Por Leonardo Gasseuy
La vida misma, con su andamiaje de giros inesperados, traduce esas vueltas en hechos concretos o abstractos. La Superfinal de la Copa Libertadores se suspendió por los violentos. Fue claro. El hecho es concreto. Lo tangible de los sucesos nos dejan conclusiones tristes y confusas: jugadores agredidos con problemas de visión y cortes, operativo de seguridad mal diagramado, peleas entre los organismos de seguridad nacionales y los de la Ciudad Autónoma de Buenos Aires, la presencia permanente de la barra con sus negocios y extorsiones. Todo cierto y medible.
Ahora, lo que edifica el mundo abstracto, que es toda representación que no corresponde a ningún dato sensorial o concepto, no se mide. Pero si se presume. No se palpa, pero se analiza. ¿La conclusión?: ni jugadores, ni directivos, ni hinchas, nadie, vinculados a los dos gigantes argentinos, quisieron desde el primer momento jugar este partido. Aunque abstracto. Esto tiene un concreto cuerpo de verdad.

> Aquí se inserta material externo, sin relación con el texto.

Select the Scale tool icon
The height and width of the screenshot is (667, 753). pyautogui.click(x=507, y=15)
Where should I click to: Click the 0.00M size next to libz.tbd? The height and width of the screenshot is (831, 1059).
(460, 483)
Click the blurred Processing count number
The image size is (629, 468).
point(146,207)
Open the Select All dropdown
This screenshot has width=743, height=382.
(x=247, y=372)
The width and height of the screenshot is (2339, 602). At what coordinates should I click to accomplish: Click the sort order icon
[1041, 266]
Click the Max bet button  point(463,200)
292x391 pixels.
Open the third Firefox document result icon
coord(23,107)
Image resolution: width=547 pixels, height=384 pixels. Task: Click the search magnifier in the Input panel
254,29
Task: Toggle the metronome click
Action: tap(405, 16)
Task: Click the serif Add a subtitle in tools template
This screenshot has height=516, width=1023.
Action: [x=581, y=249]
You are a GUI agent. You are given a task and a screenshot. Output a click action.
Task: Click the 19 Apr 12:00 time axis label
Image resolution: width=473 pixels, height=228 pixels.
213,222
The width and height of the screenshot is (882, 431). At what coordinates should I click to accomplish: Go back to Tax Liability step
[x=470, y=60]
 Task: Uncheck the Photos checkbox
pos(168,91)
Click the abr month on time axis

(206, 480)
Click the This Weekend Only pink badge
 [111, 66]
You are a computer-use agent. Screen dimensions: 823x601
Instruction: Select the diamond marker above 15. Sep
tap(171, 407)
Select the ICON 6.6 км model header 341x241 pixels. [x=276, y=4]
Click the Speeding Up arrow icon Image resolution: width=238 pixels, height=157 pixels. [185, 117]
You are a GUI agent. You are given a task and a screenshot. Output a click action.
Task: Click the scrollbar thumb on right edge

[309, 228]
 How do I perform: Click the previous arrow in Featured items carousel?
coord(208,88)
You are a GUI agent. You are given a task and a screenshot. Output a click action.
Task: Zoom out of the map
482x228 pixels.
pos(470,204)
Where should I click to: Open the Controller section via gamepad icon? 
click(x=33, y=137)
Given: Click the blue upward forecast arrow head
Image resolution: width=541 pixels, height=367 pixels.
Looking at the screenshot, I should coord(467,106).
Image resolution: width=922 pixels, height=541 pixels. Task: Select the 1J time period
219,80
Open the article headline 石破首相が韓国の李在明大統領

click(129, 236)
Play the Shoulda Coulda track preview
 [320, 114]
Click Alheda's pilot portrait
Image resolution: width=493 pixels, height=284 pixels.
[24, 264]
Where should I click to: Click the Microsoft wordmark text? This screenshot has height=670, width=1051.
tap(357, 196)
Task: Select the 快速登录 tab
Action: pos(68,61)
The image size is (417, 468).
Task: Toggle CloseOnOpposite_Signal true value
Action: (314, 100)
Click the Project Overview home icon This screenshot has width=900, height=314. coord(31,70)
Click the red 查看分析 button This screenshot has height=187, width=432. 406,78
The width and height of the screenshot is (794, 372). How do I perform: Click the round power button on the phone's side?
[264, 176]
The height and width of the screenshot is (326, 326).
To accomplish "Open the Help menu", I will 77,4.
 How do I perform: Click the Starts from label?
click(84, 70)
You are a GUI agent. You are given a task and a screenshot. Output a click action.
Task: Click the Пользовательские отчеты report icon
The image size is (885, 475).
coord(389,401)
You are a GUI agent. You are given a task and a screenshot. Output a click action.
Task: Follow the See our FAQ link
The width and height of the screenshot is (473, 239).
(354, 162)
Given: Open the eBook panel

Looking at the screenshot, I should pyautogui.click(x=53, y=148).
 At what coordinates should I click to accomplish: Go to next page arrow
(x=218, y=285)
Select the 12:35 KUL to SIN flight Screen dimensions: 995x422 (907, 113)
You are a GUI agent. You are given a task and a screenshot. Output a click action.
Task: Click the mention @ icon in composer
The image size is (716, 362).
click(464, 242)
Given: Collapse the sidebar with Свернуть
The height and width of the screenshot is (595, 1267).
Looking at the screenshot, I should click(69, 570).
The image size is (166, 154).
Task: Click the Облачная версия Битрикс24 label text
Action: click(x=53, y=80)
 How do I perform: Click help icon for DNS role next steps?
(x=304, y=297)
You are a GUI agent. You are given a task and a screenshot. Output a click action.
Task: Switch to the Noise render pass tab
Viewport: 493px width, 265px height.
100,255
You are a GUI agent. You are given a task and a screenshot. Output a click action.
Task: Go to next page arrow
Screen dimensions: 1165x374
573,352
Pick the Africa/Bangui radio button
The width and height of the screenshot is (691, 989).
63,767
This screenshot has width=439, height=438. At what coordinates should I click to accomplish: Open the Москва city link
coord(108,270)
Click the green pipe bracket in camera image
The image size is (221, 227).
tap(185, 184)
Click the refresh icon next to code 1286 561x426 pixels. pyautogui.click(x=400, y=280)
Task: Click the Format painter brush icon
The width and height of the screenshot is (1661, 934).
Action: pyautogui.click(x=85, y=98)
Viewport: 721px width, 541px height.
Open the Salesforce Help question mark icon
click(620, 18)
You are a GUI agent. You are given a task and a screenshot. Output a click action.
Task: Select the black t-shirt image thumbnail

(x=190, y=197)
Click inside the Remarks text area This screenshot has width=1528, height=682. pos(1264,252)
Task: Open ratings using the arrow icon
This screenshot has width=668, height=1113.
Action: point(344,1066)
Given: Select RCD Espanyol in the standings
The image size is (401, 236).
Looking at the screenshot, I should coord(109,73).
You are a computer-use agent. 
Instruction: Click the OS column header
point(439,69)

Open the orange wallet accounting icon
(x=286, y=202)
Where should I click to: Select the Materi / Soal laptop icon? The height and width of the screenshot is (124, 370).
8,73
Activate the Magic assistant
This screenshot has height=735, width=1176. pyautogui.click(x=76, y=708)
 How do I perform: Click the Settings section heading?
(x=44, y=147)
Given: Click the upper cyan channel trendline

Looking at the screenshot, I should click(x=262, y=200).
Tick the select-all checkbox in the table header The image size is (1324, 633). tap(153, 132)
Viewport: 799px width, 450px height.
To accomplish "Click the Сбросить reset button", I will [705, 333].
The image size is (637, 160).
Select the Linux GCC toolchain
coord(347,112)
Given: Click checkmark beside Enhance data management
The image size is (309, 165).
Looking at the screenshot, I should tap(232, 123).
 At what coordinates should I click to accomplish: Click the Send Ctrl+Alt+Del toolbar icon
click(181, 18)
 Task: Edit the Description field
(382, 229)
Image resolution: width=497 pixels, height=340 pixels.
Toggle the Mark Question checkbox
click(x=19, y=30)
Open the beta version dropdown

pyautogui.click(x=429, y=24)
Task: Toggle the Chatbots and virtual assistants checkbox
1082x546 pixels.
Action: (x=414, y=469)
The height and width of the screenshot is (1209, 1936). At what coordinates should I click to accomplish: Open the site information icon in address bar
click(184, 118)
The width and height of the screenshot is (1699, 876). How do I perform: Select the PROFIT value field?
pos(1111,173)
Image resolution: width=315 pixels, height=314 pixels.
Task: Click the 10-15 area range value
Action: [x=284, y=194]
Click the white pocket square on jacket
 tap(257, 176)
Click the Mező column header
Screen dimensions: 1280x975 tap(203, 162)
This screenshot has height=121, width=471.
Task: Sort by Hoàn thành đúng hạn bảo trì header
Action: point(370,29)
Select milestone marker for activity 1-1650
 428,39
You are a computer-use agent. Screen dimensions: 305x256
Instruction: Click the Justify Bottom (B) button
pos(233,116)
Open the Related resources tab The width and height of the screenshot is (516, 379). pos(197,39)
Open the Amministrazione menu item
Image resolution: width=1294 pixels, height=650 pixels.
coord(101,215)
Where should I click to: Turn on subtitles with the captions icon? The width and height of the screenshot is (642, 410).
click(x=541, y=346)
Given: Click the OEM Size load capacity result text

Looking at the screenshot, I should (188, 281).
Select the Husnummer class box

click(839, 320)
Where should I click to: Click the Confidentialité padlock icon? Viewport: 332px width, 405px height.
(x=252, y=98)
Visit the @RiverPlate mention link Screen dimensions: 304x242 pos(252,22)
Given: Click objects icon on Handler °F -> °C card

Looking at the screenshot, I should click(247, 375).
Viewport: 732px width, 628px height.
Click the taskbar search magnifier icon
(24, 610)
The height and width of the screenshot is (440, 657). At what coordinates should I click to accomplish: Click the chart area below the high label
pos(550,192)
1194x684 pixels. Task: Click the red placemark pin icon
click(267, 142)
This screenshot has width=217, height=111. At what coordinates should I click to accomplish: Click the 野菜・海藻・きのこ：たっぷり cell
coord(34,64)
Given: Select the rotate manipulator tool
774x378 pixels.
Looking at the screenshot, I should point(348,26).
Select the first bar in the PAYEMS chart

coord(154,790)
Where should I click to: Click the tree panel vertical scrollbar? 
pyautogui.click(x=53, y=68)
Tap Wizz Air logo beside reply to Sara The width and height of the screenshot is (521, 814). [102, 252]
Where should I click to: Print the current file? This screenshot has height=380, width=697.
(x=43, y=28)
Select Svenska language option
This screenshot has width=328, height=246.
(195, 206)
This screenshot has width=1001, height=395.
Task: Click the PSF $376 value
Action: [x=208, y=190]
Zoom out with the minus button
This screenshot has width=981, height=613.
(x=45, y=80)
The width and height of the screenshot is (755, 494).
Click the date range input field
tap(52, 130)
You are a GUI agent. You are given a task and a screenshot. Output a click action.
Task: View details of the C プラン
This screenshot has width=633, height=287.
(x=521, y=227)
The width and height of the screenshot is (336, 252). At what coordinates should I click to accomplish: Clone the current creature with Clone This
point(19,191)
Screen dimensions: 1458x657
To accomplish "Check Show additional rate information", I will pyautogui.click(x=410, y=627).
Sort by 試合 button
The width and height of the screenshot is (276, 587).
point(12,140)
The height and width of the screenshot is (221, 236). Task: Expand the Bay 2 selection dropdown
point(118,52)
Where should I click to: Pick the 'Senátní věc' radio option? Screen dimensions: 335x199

Nadie lo dirá nunca. La sola modificación –para mal- de sus matrices históricas, hicieron que esta final proyectara para todos unos epílogos de tragedia. Ninguno quiere vivir esa historia, aun sabiendo que la gloria también merodea por el lugar. En Roma los gladiadores no tenían miedo, aun sabiendo que el resultado sería la muerte. Porque en la arena romana la fiesta no le daba lugar al drama.
Abstracto sí, pero real y palpable, el miedo es presencia constante en la historia de la humanidad. Tanto que sería la primera emoción experimentada por los personajes de la Biblia. El temor a la derrota marcó el primer imperativo a la hora de las actitudes cuando el bochorno exigía definiciones. Las respuestas eran esgrimidas en función de presiones contextuales y acomodaticias.
Los alcances de las culpas y reproches serán grandes y difíciles de cuantificar. Se juzgará el vínculo de los directivos con los barras. Esa relación simbiótica e hipócrita que tendrá el triste epilogo de Cronos: Dios mitológico que termina devorando sistemáticamente a sus creadores.
Como en la síntesis de análisis de cualquier suceso social, los alcances de las culpas se dirigen automáticamente hacia la conveniencia de quien emite, ya sea porque es un operador sistémico o porque sus intereses yacen en ese sentido. Pero si las culpas son abstractas las responsabilidades son concretas.
El abanico heterogéneo que compone nuestra sociedad ha pecado por excesivo. La prensa, las redes y cada inconsciente colectivo nos hizo vivir “la final del mundo”, “el partido del siglo”, “no hay mañana”, “a vencer o morir”, “de vida o muerte”. Luego de todo ese despilfarro de metáforas y adjetivos, todos nos preguntamos por qué “la gente” está tan loca que es capaz de tanta aberración. Generó un hecho concreto: que los supremos actores de esta fiesta temieran el final. Como aquella ópera de Verdi que el protagonista no culminan nunca el ultima acto por que moría su prometida.
La circular gestión del tiempo, inapelable, ubica a víctimas y victimarios sin sentido de lugar. No se detiene. Los cambios de hábitos, arropados por las redes sociales dispararon la estupidez a puntos muy altos.
En un sector privilegiado del monumental, este fin de semana estuvo el trofeo de la Copa Libertadores con su ícono: el jugadorcito de bronce en su pináculo de plata. Es la demostración amateur y bohemia del torneo. Cada niño sudamericano que alguna vez jugo a la pelota tiene en su casa un trofeo con esa figura. Nos representa. Los chicos que juegan al fútbol adolecen de todo, incluso de miedo. El terror no físico, el abstracto, el que lleva atuendo de derrota se hizo cargo de la fiesta y la mancho para siempre.